§ Task details: Quote, word for word, only the lines running from the line with "Screen dimensions: 881x353" through the end of the listing. Leave out the pictures.

§ Data to use:
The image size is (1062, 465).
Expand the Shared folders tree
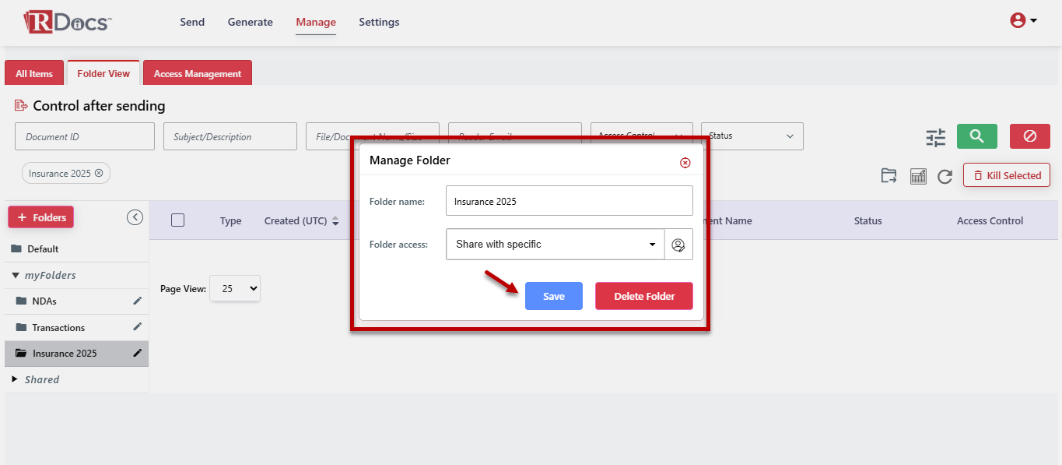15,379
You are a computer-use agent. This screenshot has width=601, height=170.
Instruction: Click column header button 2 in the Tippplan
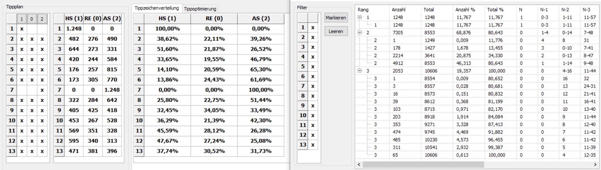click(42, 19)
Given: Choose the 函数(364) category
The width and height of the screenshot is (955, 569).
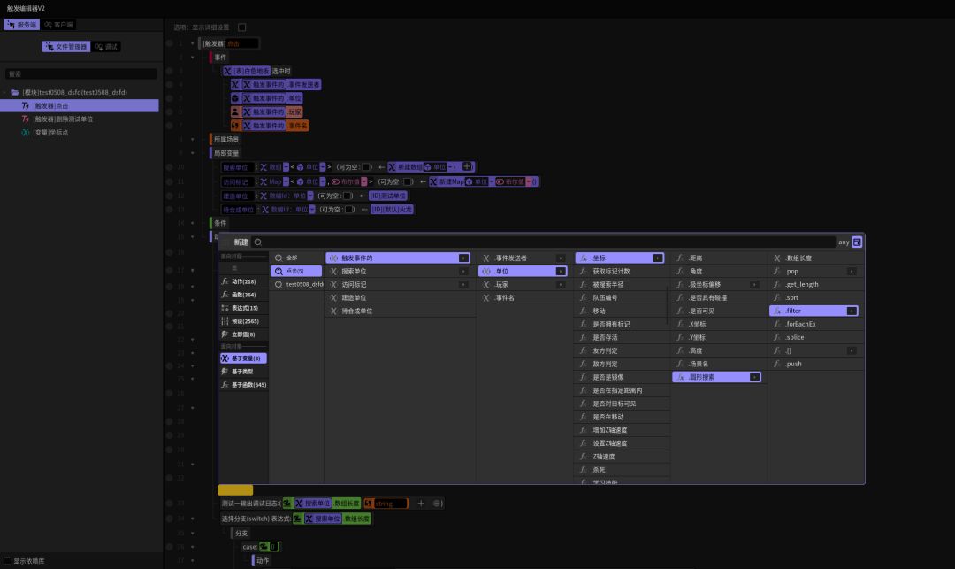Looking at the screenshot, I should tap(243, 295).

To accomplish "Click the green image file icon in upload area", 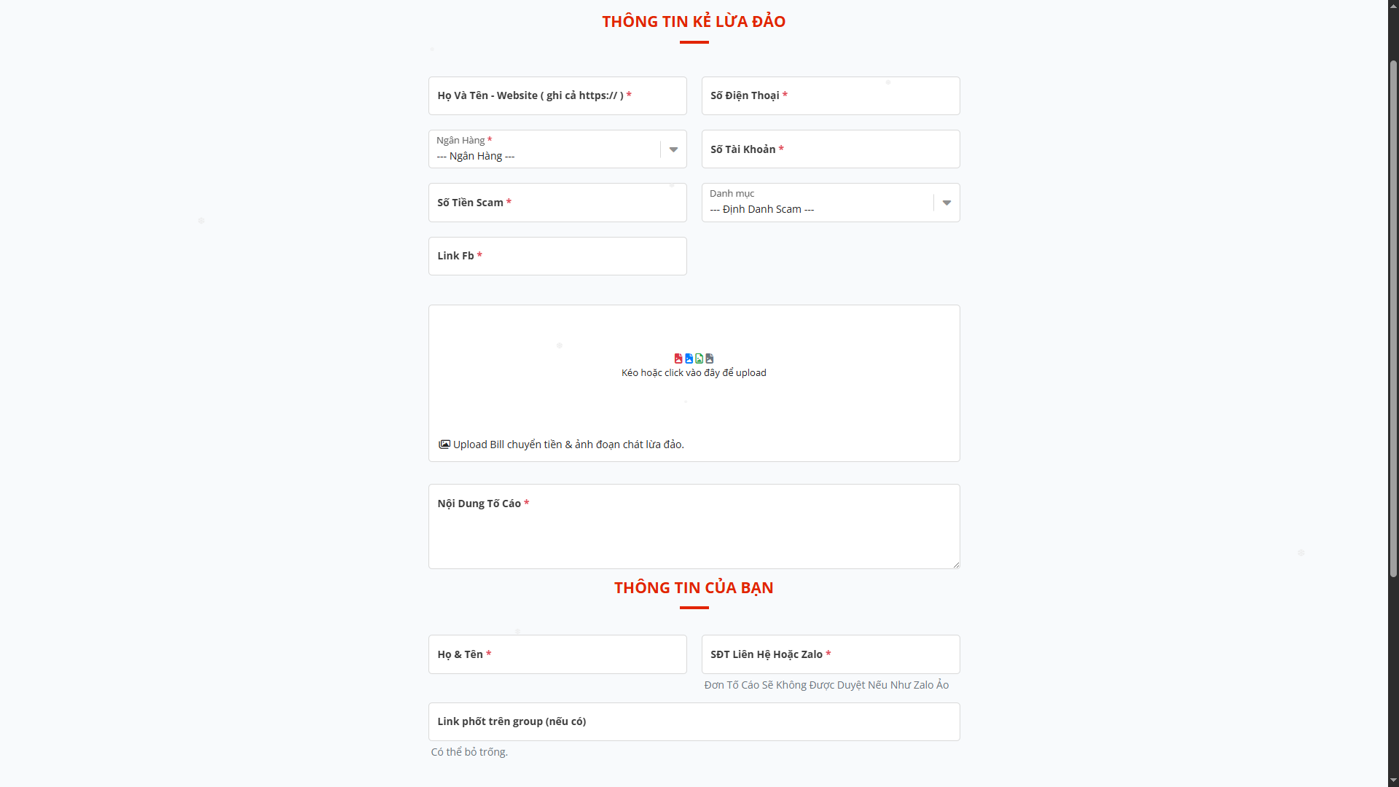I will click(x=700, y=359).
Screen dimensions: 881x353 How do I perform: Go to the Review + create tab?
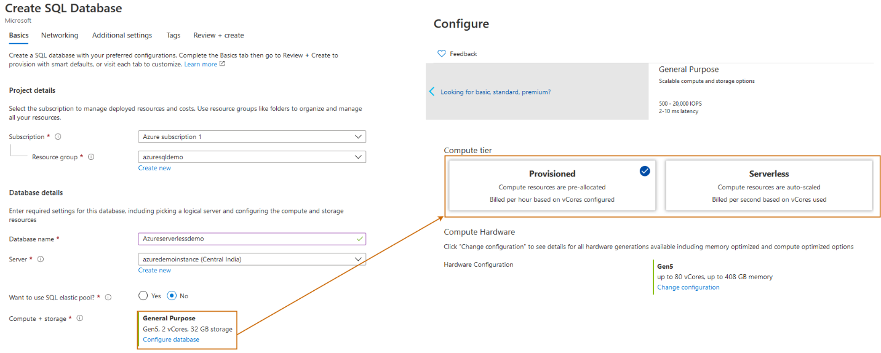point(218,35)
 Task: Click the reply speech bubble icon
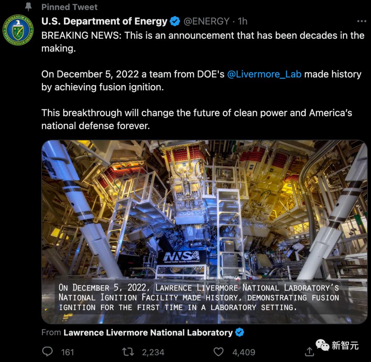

§ Output for this exercise:
Screen dimensions: 881x353 How do I perform: Go to the Review + create tab?
point(218,35)
 Task: Click the reply speech bubble icon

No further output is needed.